Apologies for the rambling answer below. My memory improved as I wrote.

On Fri, 03 Aug 2018 11:28:50 -0700 Scott Cain [email protected] wrote:

I believe it is already possible to install chado in it's own schema, though it is probably clunky.

We installed chado in its own schema. It was clunky, involving modification to the source in several places. I recall "public" being hard-coded.

I worry that moving the stuff in their own schemas into the "main" one will break software.

I'm not clear what this statement means. What is "the stuff"?

In the for what it's worth category, I don't see why the schema into which chado installs cannot be chosen by the user. If desired chado could be installed in the public schema. This should depend on the user's search_path setting -- whatever schema is first is where chado gets installed. The installation process which existed when we installed chado did this, but only "mostly".

@kpinc , what use case do you want to address with putting Chado in it's own schema?

In our case it's often a matter of namespace visibility.

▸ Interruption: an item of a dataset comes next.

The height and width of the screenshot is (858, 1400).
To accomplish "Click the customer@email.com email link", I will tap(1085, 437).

Chado has a lot of tables and many people with database access don't use chado. Others use chado in conjunction with tables in other schemas. (Demographic data, etc.) Most people use a generic Postgres interface (think pgAdmin). Lumping all the tables/views into a single schema presents a confusing number of relations in the user interface. Better that each user be able to choose the schema (s)he is working with and see those tables.

The search_path is set such that joins between schemas don't require schema qualification in the user's SQL. Unless the user wants to change things and schema-qualify tables located in little-used schemas.

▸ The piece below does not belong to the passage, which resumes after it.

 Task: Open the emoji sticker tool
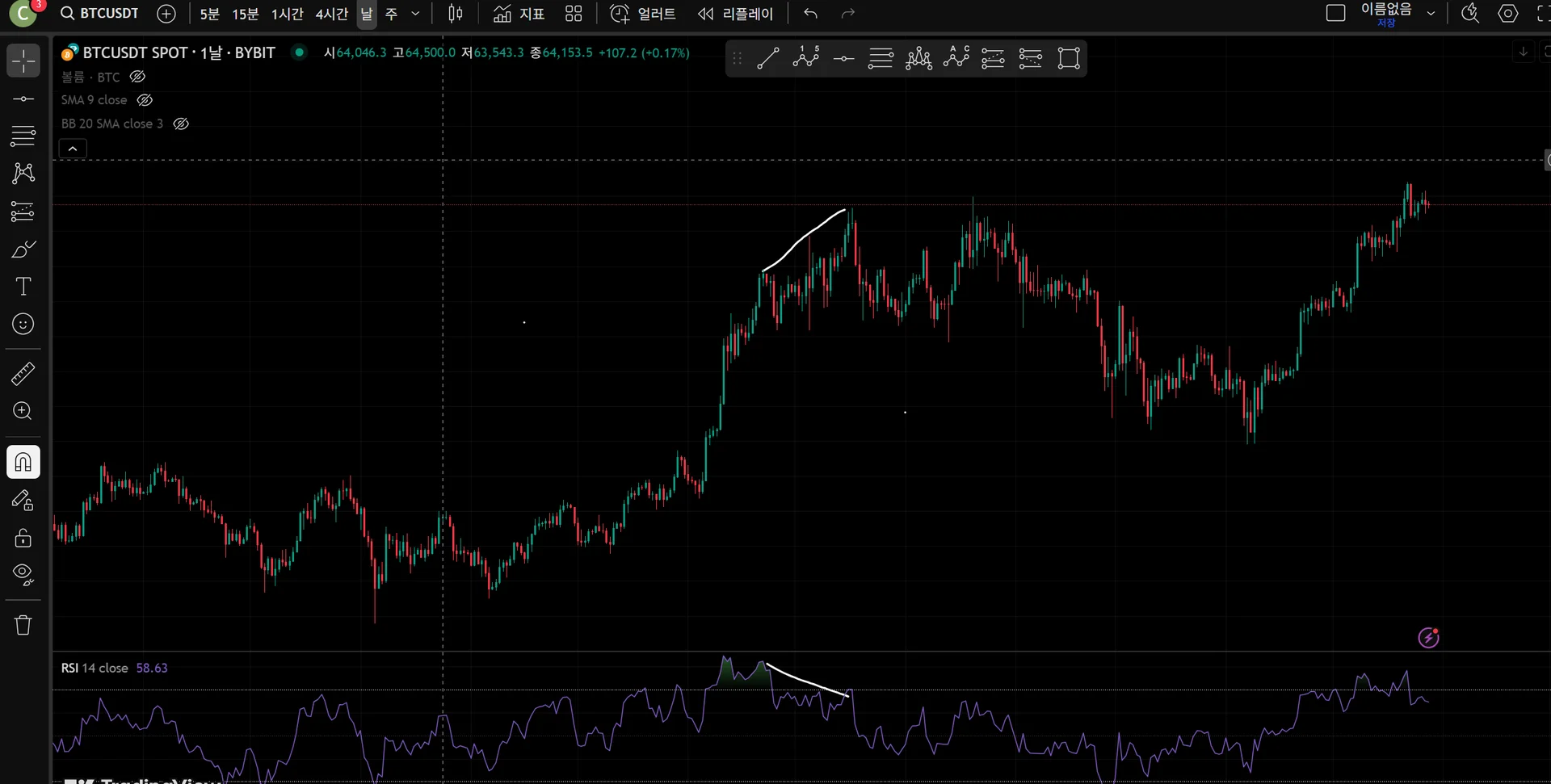[x=23, y=324]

In the general case some advantages of schemas are laid out in the "Database Schema Recommendations for an Application" section of:

https://wiki.postgresql.org/wiki/Database_Schema_Recommendations_for_an_Application

The reason why, by the way, the above recommends deleting the public schema is because of CVE-2018-1058. See:

https://wiki.postgresql.org/wiki/A_Guide_to_CVE-2018-1058:_Protect_Your_Search_Path

CVE-2018-1058 is another reason why the schema into which Chado installs should not be hardcoded.

FWIW, we have never had a public schema. Every schema has a dedicated purpose. This lets us clean up unused stuff, provides security, reduces clutter, etc. When chado wanted to install into a schema that didn't exist this presented a problem.

Security is a big point here. We have a fair number of users, most of which have no access to chado, much less write access to chado tables. Easy to control with permissions on schemas. But if chado were in the public schema, along with who knows what else, security would be a nightmare.

If you just want to move it out of public, I don't see what you need to move the "other" schemas into the same chado schema.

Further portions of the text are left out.